There are three major editions* of vSAN 6.6 available – “Standard”, “Advanced”, and “Enterprise”- so other than price what’s the difference between the three?
*aside from the “vSAN for Desktop” and “vSAN for ROBO” lines which address specific use cases- look out for later posts focusing on these.
Standard is the base offering and, like it’s more expensive cousins, is licensed per socket the same way that vSphere is- so a dual-socket host needs two licenses for vSphere and two licenses for vSAN. This edition gives you all the core features of the VMware software-defined storage platform; distributing VM storage across the converged hosts, supporting iSCSI access for non-virtualised workloads, and using Storage Policy-Based management to name a few.

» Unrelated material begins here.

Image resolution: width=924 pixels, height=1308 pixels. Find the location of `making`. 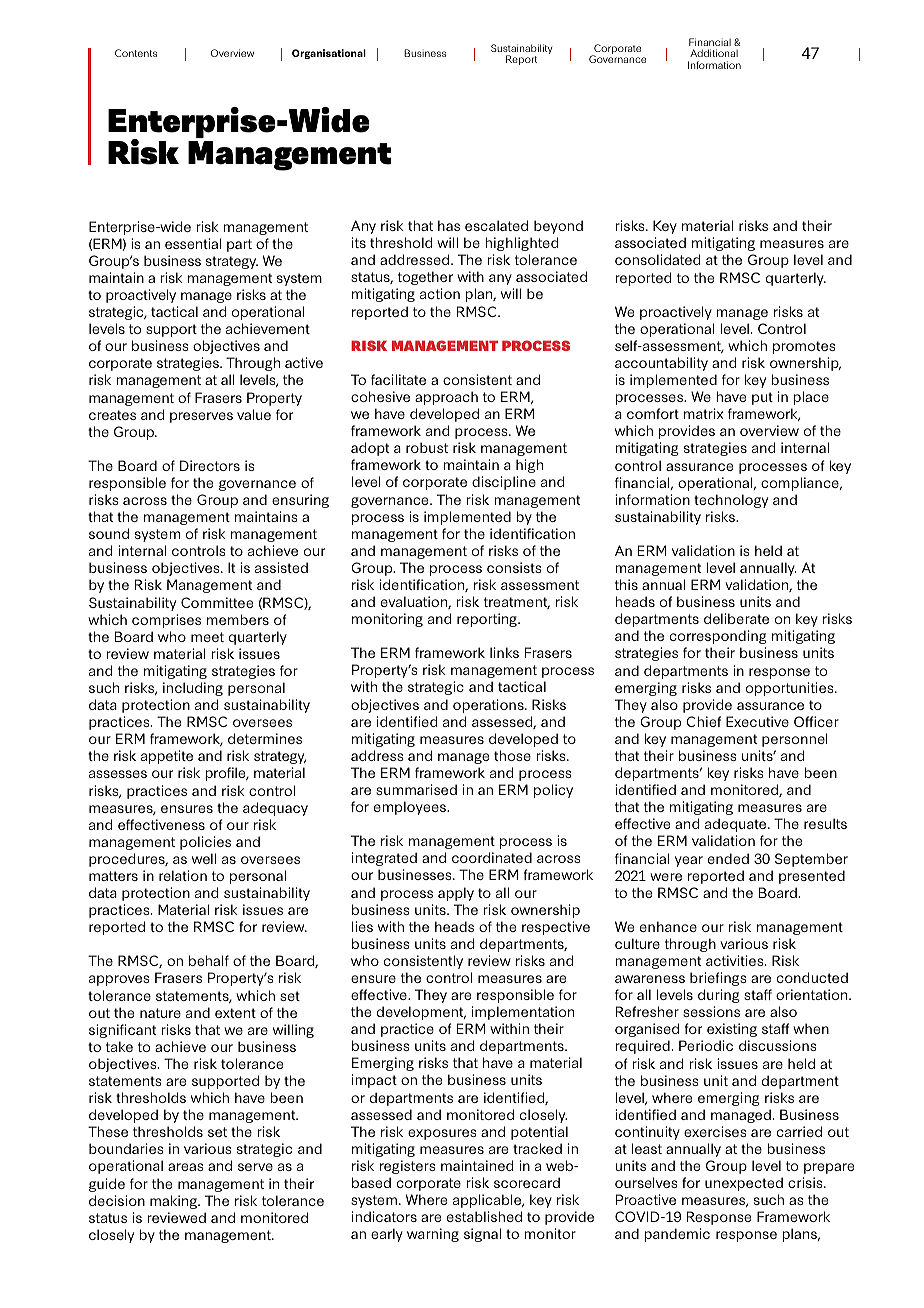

Advanced, the next edition up the scale, gives benefits to vSAN platforms built on All-Flash. A vSAN host can be configured as “Hybrid” or “All-Flash”, hybrid uses spinning disks- HDD – for the capacity tier and flash disks for the cache tier. If your hardware uses the Hybrid model then there’s no advantage to using the Advanced edition as the additional features are only applicable to All-Flash configurations.
However, the Advanced edition provides major features which may tip the balance in the favour of the all-flash design when choosing a hardware platform, namely Erasure Coding, Deduplication, and Compression.
Deduplication (storing matching blocks of data only once), compression (using an algorithm to compress data), and erasure coding (basically arranging the data in a similar way to a RAID5/6 model but across hosts) are all features which can be used to reduce the amount of physical disk consumed by the data. Less space consumed = lower disk requirements = lower costs. More detailed information on vSAN Space Efficiency can be found in the VMware docs.
As these three technologies can squash more data into your disk, they can provide more capacity for your spend and potentially offset the higher cost of SSD per gigabyte over HDD and the higher vSAN licensing price (Advanced is retailing at $1500 per socket more than Standard at time of writing). In the right circumstances it’s possible to design a higher capacity, better performing platform using the Advanced Edition+All-Flash route for the same cost of the Standard Edition+Hybrid design.
As with any data reduction technology, results can vary depending on workload. The VMware product page quotes savings of “up to” 7x from the deduplication and compression- in reality I’m seeing 2.5x in my own mixed server environment, but I’d expect VDI deployments to see higher figures. In my opinion All-Flash is the way forward and once you’ve made that decision then vSAN Advanced Edition wins over Standard in pretty much every situation.
The Enterprise edition takes the price up higher another $1500 per socket (list price) at time of writing but adds Stretched Cluster with Local Failure Protection and Data-at-Rest Encryption.
The Encryption feature applies to whole vSAN cluster so everything stored on that datastore will be encrypted at rest. This allows dedupe and compression still to work, features that don’t provide any capacity benefits when using the alternative vSphere encryption. vSAN Encryption is configured using the same KMS service as vSphere- so a third-party Key Management Service is required, and you will want a non-encrypted (or alternatively encrypted) datastore/ cluster to host that on. As the encryption is a software offering expensive self-encrypting drives are not required.
The Stretched Cluster functionality allows a vSAN cluster to be designed to span across multiple datacentres and tolerate failure of an entire site. By using a witness host the cluster can detect the loss of a datacentre (or connectivity to it) and ensure that the storage is available using the alternative site. VMware High Availability ensures that any VMs which were running in the failed datacentre are powered on on the surviving site.
There are three editions of regular vSAN- Standard, Advanced, and Enterprise. If you want to use a Stretched vSAN Cluster or vSAN Encryption then you need the Enterprise edition. If you don’t expect to use either of these (perhaps vSphere Encryption covers any encryption requirements) and have an all-flash hardware configuration then it makes sense to go with Advanced Edition. And finally, if you have a Hybrid hardware config then go with Standard Edition (or upgrade your spinning disks to flash).